This exercise asks for a copy of each line in the records below with the word "pencil" in it.

☆ ☆ ☆ ☆

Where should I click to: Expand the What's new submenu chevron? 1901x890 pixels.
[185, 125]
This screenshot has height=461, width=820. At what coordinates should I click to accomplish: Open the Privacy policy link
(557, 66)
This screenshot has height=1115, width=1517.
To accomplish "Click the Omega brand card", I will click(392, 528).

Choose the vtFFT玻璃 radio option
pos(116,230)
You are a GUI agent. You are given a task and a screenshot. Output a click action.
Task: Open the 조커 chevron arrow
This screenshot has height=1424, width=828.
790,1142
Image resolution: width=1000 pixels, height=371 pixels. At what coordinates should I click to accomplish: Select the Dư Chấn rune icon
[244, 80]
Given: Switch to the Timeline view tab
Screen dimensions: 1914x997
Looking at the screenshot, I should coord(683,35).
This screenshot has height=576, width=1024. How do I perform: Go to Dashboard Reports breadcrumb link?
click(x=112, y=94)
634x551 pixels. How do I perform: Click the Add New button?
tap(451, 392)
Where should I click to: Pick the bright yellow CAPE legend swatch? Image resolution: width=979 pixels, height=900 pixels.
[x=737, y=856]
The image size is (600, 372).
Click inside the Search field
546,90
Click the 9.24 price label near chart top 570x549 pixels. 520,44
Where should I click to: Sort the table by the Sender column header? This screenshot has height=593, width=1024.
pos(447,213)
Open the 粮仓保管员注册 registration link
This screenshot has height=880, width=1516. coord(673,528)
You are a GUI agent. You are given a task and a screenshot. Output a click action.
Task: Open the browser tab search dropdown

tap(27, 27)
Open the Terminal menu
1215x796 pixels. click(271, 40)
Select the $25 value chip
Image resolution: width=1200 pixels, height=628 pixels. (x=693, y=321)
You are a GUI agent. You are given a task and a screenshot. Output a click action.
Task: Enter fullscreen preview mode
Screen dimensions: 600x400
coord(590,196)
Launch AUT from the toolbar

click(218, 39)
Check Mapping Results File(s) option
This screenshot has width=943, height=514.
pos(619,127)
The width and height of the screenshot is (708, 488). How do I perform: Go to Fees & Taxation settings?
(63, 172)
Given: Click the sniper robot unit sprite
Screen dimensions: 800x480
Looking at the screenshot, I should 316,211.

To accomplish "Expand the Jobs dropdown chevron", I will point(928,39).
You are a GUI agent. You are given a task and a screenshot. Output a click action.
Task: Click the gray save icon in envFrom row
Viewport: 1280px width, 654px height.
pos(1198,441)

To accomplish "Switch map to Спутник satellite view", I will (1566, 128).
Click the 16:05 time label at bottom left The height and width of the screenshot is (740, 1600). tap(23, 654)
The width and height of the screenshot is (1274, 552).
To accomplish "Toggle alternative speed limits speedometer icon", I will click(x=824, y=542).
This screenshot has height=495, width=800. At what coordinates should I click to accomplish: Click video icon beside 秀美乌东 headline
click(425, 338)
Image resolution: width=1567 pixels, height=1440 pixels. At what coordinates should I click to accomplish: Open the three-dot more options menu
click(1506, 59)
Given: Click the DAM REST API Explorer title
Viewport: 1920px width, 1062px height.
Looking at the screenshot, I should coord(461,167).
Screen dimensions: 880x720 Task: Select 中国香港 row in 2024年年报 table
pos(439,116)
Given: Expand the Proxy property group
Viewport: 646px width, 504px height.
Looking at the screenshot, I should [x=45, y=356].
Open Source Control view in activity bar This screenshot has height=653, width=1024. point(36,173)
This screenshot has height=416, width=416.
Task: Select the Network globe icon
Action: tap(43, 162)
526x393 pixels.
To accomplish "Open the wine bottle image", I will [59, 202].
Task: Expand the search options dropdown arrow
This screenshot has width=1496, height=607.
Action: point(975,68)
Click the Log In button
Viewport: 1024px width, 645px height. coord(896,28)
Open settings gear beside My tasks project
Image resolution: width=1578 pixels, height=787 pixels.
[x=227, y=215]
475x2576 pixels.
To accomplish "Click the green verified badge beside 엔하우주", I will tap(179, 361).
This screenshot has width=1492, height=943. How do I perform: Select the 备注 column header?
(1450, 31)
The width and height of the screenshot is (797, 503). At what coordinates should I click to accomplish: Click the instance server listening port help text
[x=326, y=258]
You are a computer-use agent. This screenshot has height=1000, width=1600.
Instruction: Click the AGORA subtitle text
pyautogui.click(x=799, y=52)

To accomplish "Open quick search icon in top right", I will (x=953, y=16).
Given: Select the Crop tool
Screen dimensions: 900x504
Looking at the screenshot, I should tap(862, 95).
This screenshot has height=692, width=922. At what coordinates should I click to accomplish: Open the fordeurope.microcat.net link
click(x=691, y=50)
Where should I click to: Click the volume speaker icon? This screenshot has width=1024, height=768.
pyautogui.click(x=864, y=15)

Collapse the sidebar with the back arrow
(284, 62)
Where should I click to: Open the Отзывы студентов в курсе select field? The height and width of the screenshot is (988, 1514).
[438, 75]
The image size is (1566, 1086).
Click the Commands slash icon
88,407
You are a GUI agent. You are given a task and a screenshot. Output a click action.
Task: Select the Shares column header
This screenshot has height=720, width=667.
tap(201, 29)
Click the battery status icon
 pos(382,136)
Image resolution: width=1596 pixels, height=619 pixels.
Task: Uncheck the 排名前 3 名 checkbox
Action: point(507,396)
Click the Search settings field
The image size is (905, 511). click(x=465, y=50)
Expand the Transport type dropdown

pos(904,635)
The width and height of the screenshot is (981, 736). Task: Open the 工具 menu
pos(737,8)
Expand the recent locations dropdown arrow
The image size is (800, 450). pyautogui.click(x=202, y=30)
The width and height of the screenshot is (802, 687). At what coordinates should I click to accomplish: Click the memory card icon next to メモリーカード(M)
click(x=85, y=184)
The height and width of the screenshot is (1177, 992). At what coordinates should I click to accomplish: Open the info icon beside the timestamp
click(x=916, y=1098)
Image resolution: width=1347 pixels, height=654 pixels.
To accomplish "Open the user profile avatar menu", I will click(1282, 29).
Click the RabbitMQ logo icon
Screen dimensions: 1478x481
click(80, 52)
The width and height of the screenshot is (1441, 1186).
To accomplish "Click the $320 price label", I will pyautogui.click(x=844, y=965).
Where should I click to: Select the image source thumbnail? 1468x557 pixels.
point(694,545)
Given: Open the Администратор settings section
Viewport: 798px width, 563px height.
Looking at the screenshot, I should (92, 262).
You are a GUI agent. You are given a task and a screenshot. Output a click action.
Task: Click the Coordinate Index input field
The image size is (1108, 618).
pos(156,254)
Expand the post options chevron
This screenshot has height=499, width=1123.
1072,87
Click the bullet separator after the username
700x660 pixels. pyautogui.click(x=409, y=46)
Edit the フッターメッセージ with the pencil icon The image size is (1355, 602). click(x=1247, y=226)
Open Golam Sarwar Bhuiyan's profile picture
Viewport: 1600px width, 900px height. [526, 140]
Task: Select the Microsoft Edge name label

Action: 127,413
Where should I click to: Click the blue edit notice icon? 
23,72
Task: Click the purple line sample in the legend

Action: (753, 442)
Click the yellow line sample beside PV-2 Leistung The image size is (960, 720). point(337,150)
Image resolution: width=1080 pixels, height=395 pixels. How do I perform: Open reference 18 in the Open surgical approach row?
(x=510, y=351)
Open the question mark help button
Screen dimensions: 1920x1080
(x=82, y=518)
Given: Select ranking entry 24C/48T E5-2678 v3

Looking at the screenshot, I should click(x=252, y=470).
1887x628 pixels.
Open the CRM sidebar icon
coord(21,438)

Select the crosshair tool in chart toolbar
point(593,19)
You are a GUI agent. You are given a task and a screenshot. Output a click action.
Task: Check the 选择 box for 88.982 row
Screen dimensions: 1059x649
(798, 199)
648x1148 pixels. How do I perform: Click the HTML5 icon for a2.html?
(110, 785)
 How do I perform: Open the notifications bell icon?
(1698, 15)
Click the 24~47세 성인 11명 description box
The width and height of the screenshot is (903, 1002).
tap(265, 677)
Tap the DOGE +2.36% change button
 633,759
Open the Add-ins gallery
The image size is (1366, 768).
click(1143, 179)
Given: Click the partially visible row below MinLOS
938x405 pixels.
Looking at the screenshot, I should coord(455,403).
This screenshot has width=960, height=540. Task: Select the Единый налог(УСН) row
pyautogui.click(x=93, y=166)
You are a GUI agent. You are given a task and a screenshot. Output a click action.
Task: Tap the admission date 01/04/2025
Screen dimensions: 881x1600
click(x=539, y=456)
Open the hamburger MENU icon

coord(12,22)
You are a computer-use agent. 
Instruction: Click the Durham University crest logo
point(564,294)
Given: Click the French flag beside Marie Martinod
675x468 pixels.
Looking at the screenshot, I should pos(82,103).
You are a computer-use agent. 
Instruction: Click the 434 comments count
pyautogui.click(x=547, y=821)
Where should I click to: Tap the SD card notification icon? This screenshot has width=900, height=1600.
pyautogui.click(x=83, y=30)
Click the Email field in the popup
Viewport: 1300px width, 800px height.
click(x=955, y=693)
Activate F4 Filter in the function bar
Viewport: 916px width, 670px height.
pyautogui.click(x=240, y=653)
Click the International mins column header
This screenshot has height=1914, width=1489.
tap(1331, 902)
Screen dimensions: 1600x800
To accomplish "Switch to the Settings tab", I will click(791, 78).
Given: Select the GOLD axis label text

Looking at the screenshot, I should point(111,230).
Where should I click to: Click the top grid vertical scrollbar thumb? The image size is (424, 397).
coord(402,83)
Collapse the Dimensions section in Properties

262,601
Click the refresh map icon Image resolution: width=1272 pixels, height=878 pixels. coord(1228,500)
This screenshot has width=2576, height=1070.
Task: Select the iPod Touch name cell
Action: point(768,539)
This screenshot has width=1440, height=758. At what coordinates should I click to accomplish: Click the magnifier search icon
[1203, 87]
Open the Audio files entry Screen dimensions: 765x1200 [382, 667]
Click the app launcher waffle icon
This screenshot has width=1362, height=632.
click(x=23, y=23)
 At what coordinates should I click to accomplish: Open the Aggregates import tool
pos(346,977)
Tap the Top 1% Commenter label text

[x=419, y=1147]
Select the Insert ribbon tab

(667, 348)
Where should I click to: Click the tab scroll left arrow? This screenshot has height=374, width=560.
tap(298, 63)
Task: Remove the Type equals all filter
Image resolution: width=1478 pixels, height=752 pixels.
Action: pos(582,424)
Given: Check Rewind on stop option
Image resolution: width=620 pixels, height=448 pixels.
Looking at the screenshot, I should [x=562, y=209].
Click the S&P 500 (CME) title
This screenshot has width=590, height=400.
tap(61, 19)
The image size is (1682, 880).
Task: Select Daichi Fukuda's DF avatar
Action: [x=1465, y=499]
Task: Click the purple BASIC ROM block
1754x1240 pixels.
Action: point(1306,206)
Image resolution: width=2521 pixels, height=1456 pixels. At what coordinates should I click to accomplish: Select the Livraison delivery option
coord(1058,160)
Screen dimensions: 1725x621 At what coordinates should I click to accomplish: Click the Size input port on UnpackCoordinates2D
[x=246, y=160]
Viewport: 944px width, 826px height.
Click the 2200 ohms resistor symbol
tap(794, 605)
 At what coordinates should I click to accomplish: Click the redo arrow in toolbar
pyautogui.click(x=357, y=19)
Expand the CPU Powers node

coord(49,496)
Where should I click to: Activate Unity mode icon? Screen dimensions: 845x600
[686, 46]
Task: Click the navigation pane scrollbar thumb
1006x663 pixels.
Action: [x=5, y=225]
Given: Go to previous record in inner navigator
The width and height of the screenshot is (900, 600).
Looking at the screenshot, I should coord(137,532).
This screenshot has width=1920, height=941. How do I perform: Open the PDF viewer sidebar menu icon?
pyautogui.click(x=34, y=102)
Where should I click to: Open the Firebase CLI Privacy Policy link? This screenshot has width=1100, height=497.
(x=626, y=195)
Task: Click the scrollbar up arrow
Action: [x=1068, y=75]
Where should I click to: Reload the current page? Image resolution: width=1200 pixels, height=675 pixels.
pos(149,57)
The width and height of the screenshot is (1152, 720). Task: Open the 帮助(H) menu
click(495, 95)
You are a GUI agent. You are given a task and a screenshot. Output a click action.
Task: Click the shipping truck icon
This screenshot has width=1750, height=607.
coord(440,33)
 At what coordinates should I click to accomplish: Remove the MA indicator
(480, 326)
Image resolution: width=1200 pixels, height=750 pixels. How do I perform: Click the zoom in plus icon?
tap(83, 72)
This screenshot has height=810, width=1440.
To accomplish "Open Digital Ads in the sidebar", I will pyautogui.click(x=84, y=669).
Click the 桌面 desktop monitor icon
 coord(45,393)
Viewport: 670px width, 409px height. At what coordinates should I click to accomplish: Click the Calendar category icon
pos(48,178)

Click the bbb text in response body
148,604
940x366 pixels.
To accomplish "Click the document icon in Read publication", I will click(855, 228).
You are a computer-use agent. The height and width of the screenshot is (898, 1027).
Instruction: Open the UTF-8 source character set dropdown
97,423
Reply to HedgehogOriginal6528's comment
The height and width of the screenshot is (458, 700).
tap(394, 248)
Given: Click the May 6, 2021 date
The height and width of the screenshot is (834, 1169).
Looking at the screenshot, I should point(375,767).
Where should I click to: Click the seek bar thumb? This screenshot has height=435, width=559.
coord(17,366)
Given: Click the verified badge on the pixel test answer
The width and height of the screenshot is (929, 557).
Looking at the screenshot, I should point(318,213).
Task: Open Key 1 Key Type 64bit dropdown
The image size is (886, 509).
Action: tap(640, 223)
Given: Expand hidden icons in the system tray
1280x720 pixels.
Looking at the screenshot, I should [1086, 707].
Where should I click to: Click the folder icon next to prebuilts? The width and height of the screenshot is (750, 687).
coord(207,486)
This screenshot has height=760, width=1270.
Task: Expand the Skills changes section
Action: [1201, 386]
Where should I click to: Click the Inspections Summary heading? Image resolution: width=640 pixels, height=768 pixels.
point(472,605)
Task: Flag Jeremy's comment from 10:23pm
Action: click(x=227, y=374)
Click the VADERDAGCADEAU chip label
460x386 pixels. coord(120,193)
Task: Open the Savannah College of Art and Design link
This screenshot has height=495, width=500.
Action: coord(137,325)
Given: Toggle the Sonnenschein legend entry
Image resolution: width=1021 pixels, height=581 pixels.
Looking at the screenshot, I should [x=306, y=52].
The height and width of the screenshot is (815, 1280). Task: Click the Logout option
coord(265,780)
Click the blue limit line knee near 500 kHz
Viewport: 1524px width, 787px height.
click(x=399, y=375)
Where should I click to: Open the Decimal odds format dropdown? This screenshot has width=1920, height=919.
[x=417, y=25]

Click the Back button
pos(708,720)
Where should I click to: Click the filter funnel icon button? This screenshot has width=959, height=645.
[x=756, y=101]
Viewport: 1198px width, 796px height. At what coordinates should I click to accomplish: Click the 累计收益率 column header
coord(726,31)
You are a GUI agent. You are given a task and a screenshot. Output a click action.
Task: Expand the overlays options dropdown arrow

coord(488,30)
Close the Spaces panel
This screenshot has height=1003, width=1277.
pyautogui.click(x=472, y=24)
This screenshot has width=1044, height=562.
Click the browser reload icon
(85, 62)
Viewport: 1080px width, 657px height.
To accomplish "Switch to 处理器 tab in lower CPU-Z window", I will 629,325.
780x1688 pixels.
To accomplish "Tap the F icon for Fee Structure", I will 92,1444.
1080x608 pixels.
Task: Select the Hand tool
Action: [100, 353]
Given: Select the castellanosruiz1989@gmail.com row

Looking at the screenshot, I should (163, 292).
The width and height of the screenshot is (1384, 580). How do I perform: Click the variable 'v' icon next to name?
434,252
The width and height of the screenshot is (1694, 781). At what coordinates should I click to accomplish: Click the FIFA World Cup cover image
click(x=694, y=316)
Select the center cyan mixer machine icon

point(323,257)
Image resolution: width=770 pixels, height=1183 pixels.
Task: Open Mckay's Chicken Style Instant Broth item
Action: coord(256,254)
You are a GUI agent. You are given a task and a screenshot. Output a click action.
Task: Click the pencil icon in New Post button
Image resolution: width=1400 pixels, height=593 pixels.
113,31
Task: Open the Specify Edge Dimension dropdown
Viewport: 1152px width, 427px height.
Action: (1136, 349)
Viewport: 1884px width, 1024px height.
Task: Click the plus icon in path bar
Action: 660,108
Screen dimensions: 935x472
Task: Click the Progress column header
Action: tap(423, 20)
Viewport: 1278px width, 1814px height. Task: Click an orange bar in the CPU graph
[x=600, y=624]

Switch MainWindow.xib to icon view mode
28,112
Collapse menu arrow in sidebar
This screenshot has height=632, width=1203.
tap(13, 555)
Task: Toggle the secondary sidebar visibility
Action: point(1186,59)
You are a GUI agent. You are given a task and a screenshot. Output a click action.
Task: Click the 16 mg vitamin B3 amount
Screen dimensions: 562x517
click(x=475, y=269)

☆ ☆ ☆ ☆

• **Response**:
Edit the フッターメッセージ with the pencil icon The image size is (1355, 602). click(x=1247, y=226)
Task: Click the pencil icon in New Post button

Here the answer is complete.